» TO DO: Up to and including the line bearing "Task: Choose the 90d quick select option", output every line of the entries exactly as written, starting from the first; pictures stay out.

####

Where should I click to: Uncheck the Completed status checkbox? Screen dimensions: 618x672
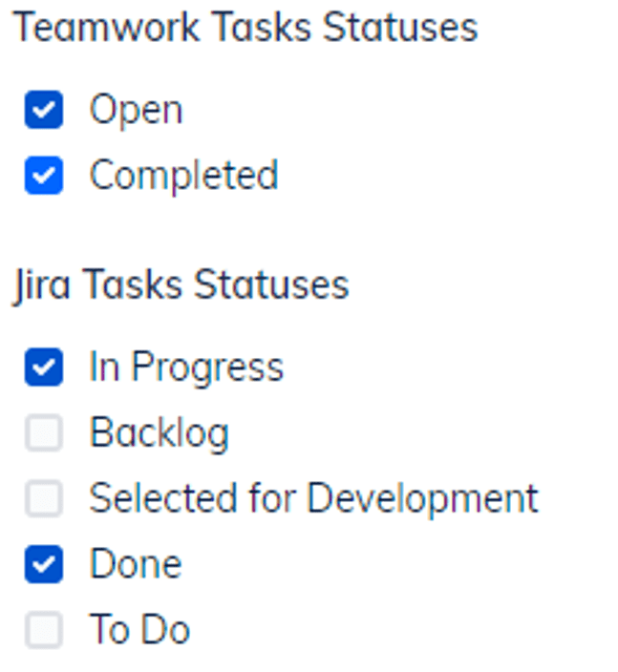44,177
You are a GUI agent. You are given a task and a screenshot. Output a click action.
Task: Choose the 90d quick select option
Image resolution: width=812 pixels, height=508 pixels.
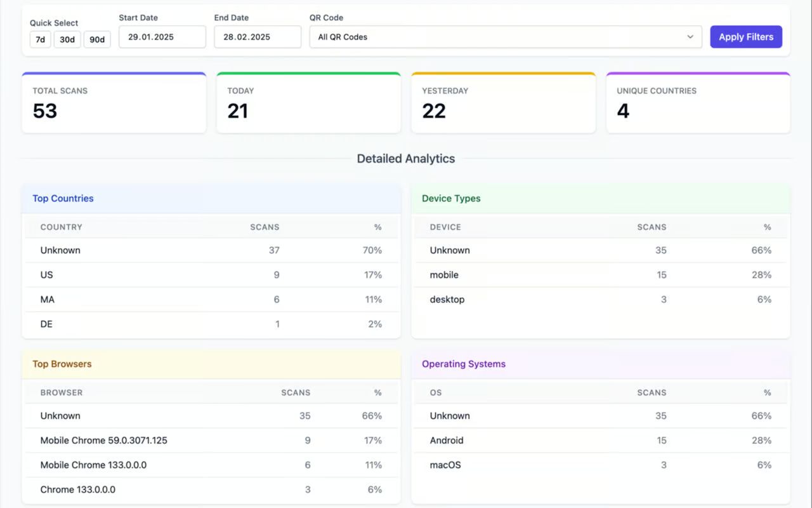coord(97,39)
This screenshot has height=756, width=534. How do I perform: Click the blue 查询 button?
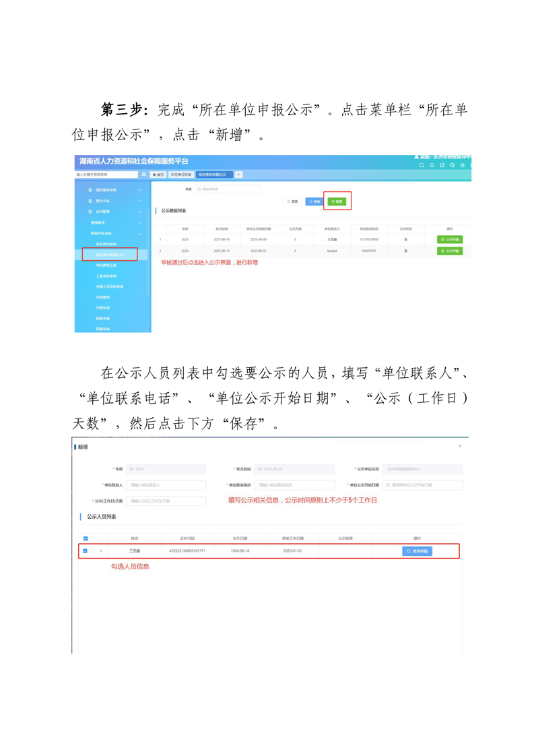click(x=314, y=201)

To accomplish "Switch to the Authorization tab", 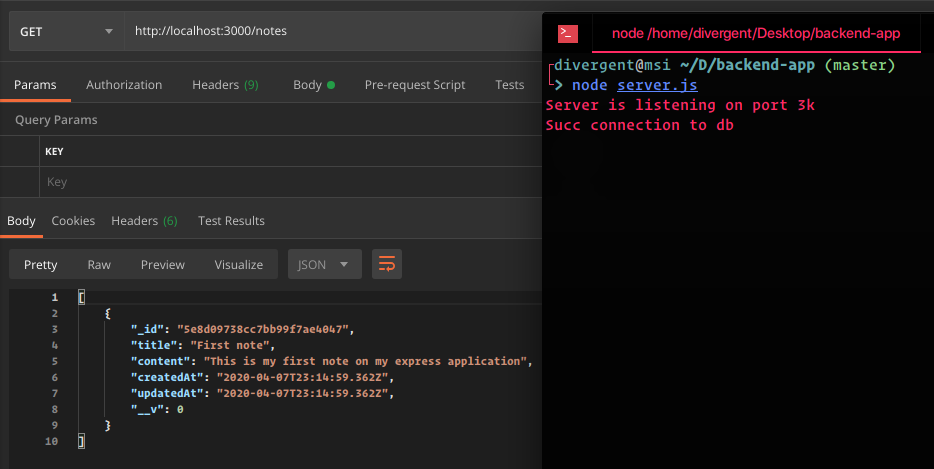I will point(124,85).
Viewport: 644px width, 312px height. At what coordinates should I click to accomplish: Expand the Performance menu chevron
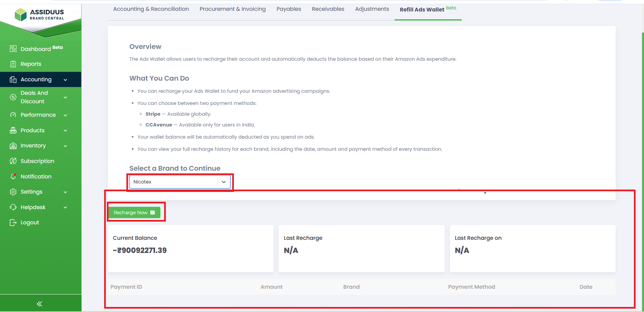pos(65,115)
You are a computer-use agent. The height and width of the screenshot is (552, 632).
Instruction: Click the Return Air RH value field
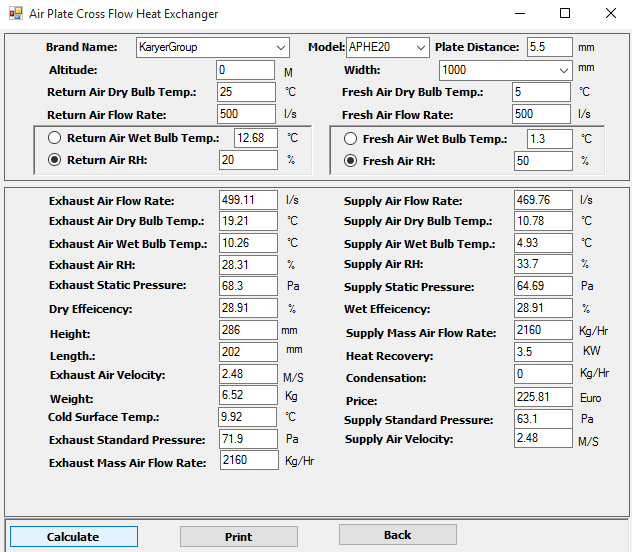[248, 160]
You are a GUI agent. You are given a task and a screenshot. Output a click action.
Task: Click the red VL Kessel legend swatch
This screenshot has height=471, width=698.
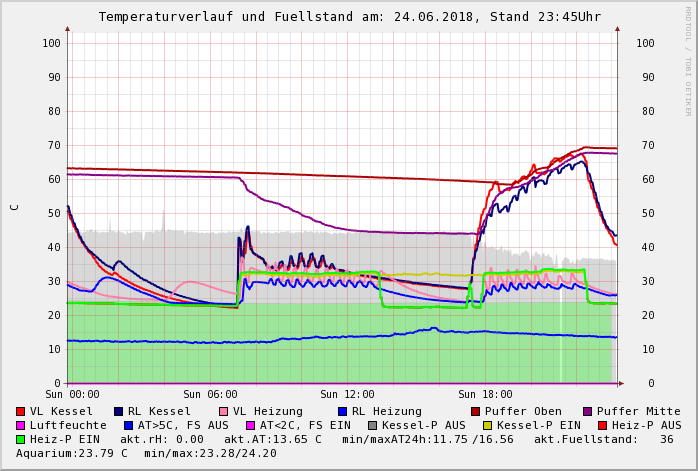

####

» RESPONSE BELOW:
Where should I click to: Uncheck the Completed status checkbox? Screen dimensions: 618x672
44,177
You are a GUI agent. You are given a task and a screenshot. Output a click action.
Task: Choose the 90d quick select option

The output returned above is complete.